## [Task description]
Search the data below, and report every line in which "computer" occurs.

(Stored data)

*****

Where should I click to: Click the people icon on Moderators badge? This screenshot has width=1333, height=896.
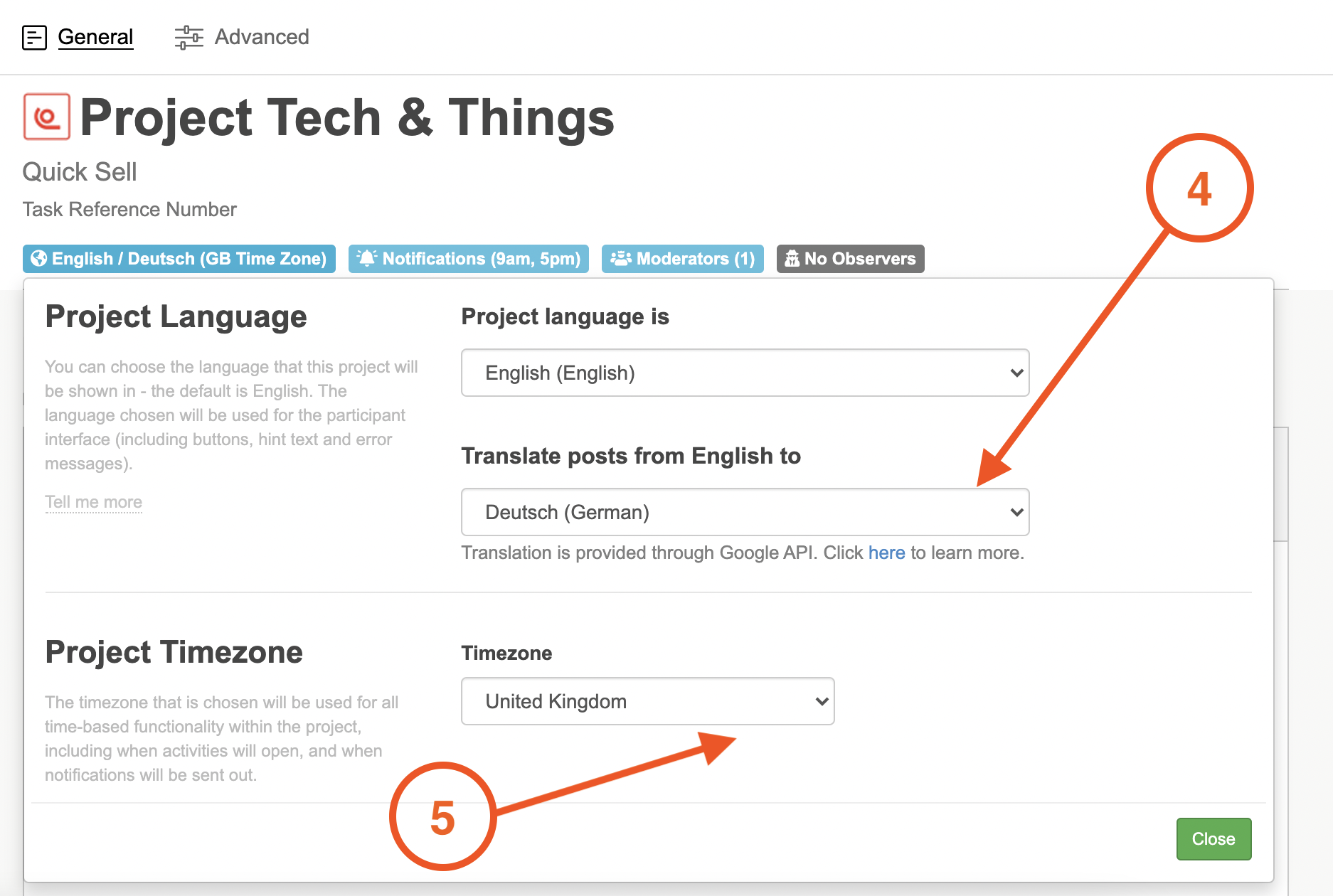click(620, 259)
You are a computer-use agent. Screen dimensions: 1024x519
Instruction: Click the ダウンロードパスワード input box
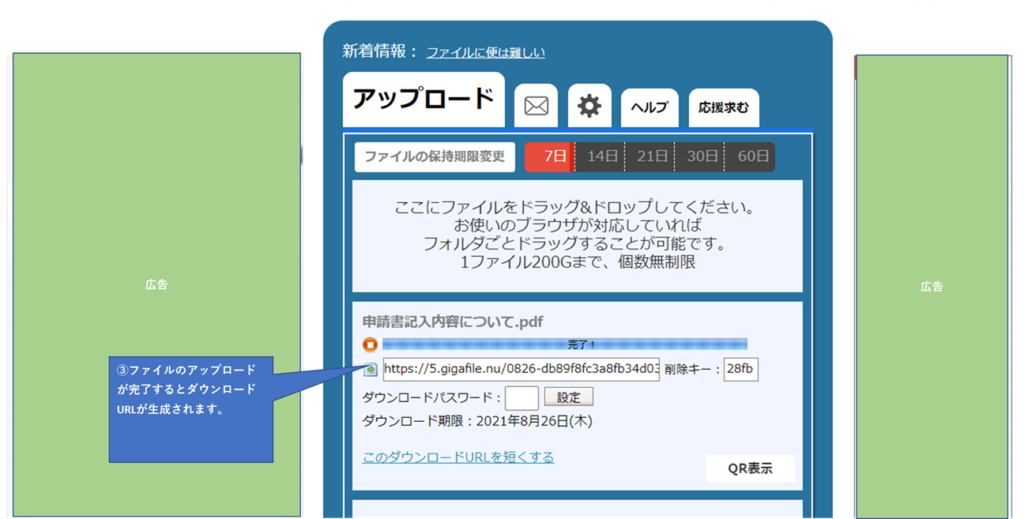pos(522,397)

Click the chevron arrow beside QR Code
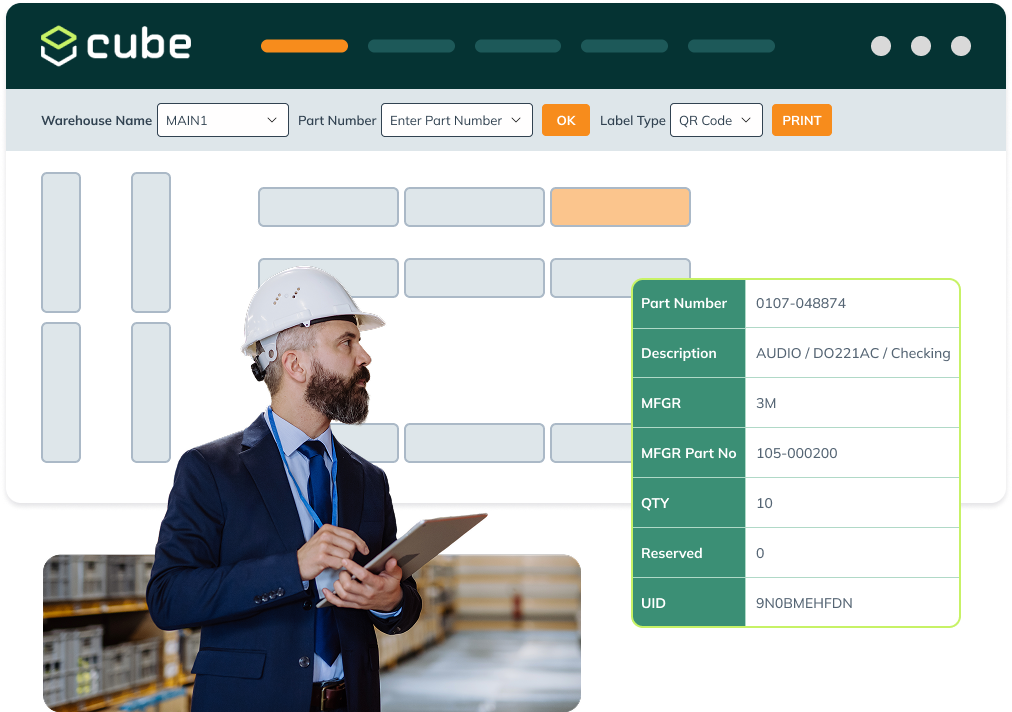tap(746, 120)
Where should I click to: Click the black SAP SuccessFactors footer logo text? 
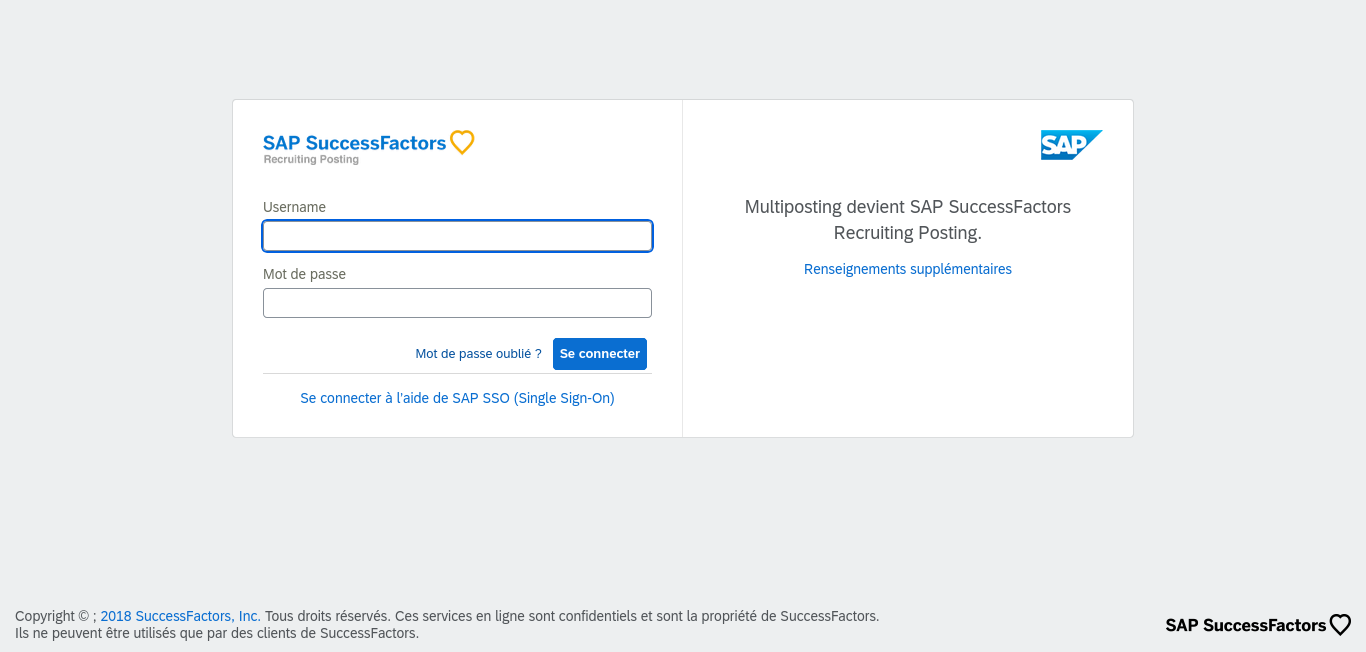point(1246,626)
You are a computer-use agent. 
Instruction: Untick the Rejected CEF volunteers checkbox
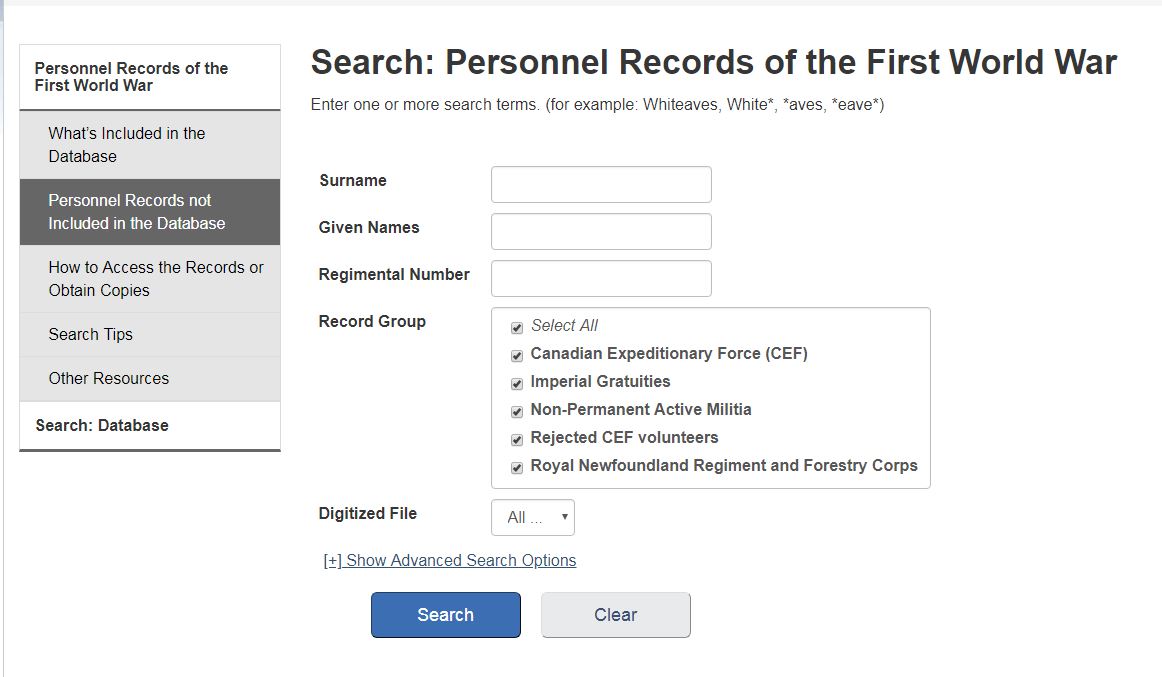pyautogui.click(x=517, y=439)
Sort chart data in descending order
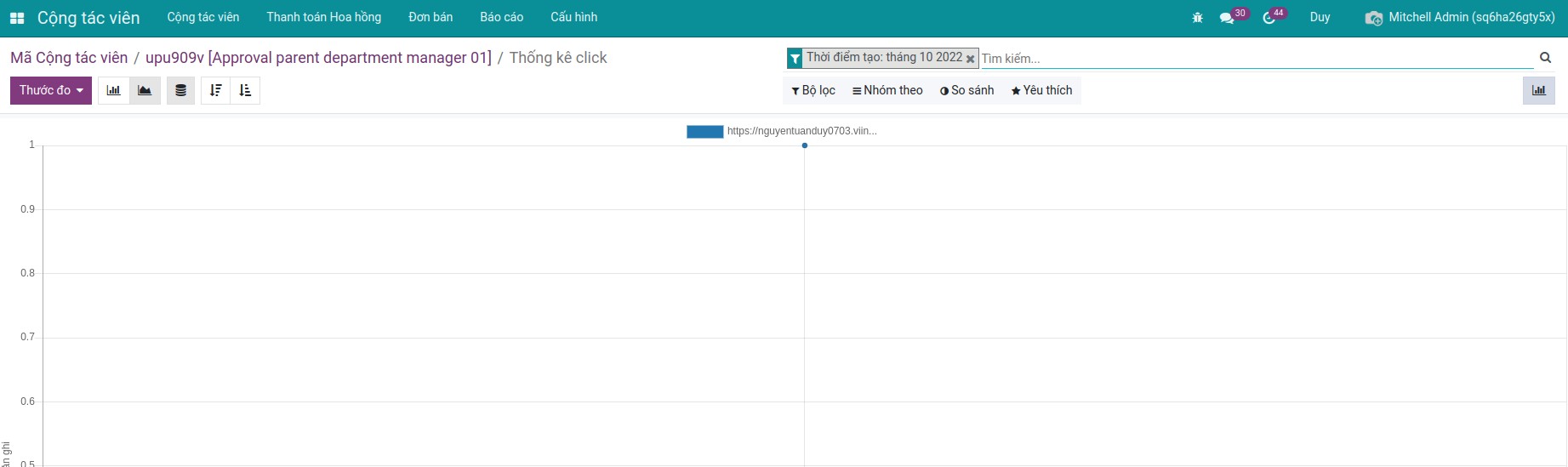This screenshot has height=467, width=1568. pos(215,90)
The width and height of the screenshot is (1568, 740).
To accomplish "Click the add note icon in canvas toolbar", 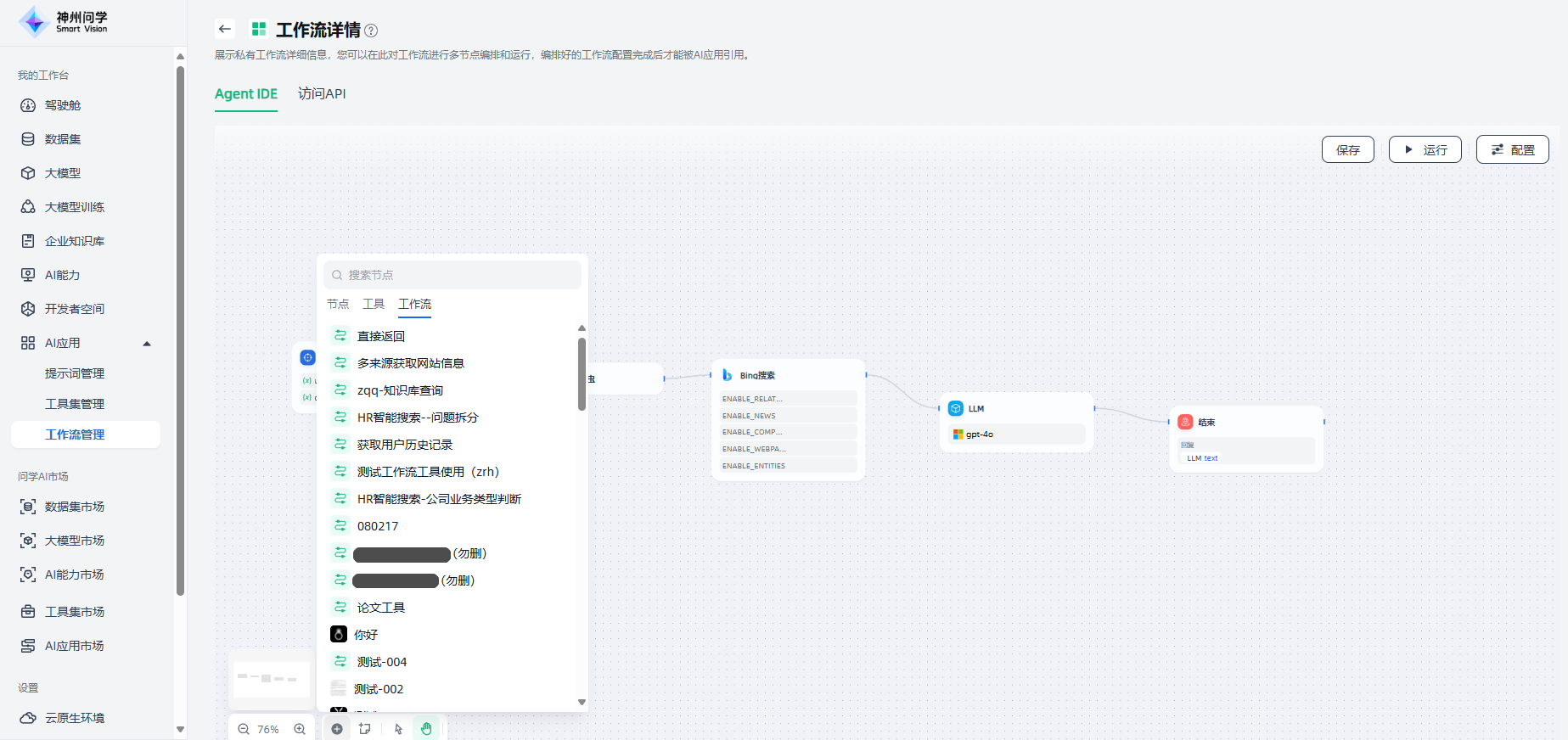I will (x=365, y=729).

*****

## [Solved exercise]
You are a computer-use agent. Screen dimensions: 1024x519
You are a computer-use agent. 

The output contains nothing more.